- [Activity] Print the complete set of entries exactly.

Top of Input for this task

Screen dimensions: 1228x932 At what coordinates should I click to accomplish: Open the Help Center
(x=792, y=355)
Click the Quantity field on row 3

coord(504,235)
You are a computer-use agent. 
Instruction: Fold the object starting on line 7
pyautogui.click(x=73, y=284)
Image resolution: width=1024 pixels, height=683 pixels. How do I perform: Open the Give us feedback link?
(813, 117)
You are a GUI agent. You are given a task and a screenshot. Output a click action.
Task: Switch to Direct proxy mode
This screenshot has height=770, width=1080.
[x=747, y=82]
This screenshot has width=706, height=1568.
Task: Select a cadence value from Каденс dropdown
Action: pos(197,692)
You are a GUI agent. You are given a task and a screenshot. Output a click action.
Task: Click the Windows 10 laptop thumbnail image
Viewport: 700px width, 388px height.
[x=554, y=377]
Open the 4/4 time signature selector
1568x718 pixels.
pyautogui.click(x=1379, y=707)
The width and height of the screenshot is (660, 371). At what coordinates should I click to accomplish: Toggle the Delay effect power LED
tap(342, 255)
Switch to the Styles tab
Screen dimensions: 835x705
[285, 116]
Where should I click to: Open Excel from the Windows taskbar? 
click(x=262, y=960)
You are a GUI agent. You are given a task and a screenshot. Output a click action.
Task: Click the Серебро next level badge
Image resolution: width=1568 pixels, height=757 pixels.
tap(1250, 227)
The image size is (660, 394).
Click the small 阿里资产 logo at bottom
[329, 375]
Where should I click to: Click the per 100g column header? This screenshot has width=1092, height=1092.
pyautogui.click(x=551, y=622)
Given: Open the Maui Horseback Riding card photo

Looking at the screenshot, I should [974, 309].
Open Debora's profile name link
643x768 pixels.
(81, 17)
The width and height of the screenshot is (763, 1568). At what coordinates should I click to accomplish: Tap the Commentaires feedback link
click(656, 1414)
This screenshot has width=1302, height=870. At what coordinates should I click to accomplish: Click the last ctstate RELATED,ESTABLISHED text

Bottom of Input for this task

- [Your response]
Screen dimensions: 1228x932 At what coordinates should I click to accomplish: Open the Help Center
(x=792, y=355)
Click the Quantity field on row 3

coord(504,235)
You are a computer-use agent. 
Instruction: Fold the object starting on line 7
pyautogui.click(x=73, y=284)
Image resolution: width=1024 pixels, height=683 pixels. How do I perform: Open the Give us feedback link?
(813, 117)
You are a GUI agent. You are given a task and a screenshot. Output a click action.
Task: Switch to Direct proxy mode
This screenshot has height=770, width=1080.
[x=747, y=82]
This screenshot has width=706, height=1568.
Task: Select a cadence value from Каденс dropdown
Action: pos(197,692)
You are a GUI agent. You are given a task and a screenshot. Output a click action.
Task: Click the Windows 10 laptop thumbnail image
Viewport: 700px width, 388px height.
[x=554, y=377]
Open the 4/4 time signature selector
1568x718 pixels.
pyautogui.click(x=1379, y=707)
The width and height of the screenshot is (660, 371). At what coordinates should I click to accomplish: Toggle the Delay effect power LED
tap(342, 255)
Switch to the Styles tab
Screen dimensions: 835x705
[285, 116]
Where should I click to: Open Excel from the Windows taskbar? 
click(x=262, y=960)
You are a GUI agent. You are given a task and a screenshot. Output a click action.
Task: Click the Серебро next level badge
Image resolution: width=1568 pixels, height=757 pixels.
tap(1250, 227)
The image size is (660, 394).
Click the small 阿里资产 logo at bottom
[329, 375]
Where should I click to: Click the per 100g column header? This screenshot has width=1092, height=1092.
pyautogui.click(x=551, y=622)
Given: Open the Maui Horseback Riding card photo

Looking at the screenshot, I should [974, 309].
Open Debora's profile name link
643x768 pixels.
(81, 17)
The width and height of the screenshot is (763, 1568). At what coordinates should I click to accomplish: Tap the Commentaires feedback link
click(656, 1414)
This screenshot has width=1302, height=870. At what coordinates should I click to accomplish: Click the last ctstate RELATED,ESTABLISHED text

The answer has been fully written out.